B.C. woman waits for court to decide 'the truth' after losing breast to mistaken cancer diagnosis
CBC
When Elena Ivanova found a lump in her right breast after a skiing accident in early 2016, she wasn't too concerned. Years previously, after breast-feeding her two daughters, she'd noticed a similar mass but it turned out to be nothing.
Ivanova wanted to be sure, though, so she went to see her family doctor. A mammogram and a biopsy followed, before a shocking appointment with a surgeon who told Ivanova she had a rare, aggressive cancer known as a metaplastic carcinoma.
"I couldn't believe it. Time stopped for me," the 61-year-old dog groomer from North Vancouver, B.C., said.
Just nine days later, on March 24, 2016, Ivanova underwent a total mastectomy, and braced herself for the punishing chemotherapy and radiation treatments that would follow.

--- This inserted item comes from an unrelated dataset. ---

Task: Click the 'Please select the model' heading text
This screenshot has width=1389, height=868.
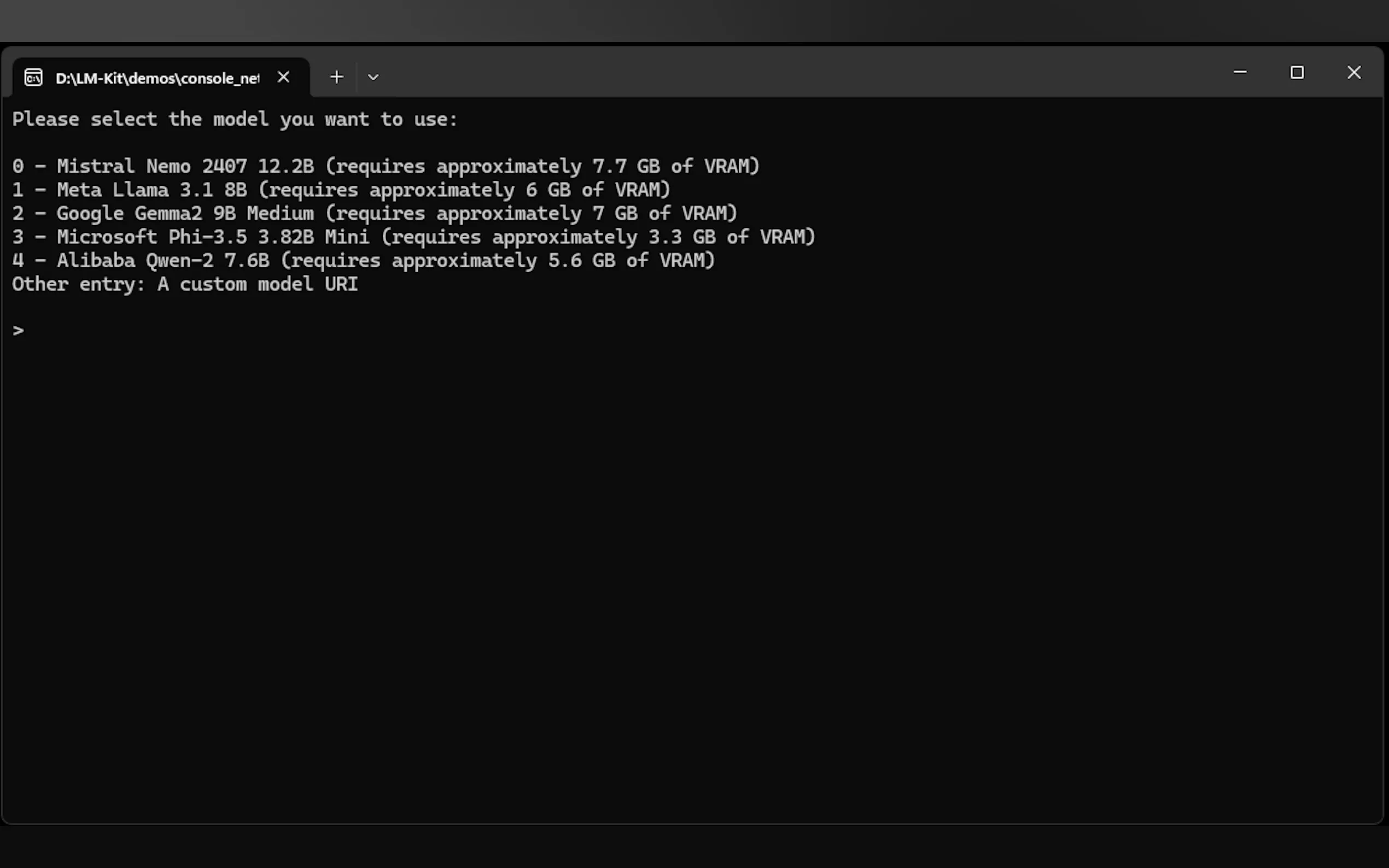Action: point(234,119)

But when it came time for her first appointment with an oncologist at B.C. Cancer to discuss a treatment plan, Ivanova was hit with another bombshell.
"The doctor said, 'I have good news. You don't have cancer,'" she recalled in an interview with CBC News.

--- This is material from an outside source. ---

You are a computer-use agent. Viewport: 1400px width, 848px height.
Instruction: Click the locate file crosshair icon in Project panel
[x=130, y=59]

"It's hard to describe what I felt. For what I had this surgery? … I know it's good news, but it was very, very, very hard, because it's a human body. If you damage it, you can't restore it."
In May, more than seven years after Ivanova had her breast removed, a B.C. Supreme Court civil jury awarded her $400,000 in damages from Dr. Robert Wolber, the pathologist who wrongly diagnosed her with cancer.
But Wolber is appealing that verdict, which means the bulk of the jury's award has been held back, and it will be months before Ivanova has a resolution.
The wait has been frustrating.
"I really wanted to find the truth," Ivanova said. "People have to be protected. Mistakes like this shouldn't be done, and if they are done, it needs to be fixed."
Wolber has not responded to requests for comment. His response to Ivanova's claim denied any negligence and maintained that "all medical procedures and investigations carried out by him with respect to the plaintiff were appropriate to the circumstances and in accord with standard medical practice."
The response points out that while Wolber's biopsy report did diagnose Ivanova with metaplastic carcinoma, his recommendation was for an excisional biopsy to remove the lump so it could be examined more closely, and not a mastectomy.
But Dr. Ashley Cimino-Mathews, a pathologist at Johns Hopkins University in the U.S. who specializes in breast tumours, wrote in an expert witness report that an excisional biopsy would not be the appropriate response to such an aggressive cancer.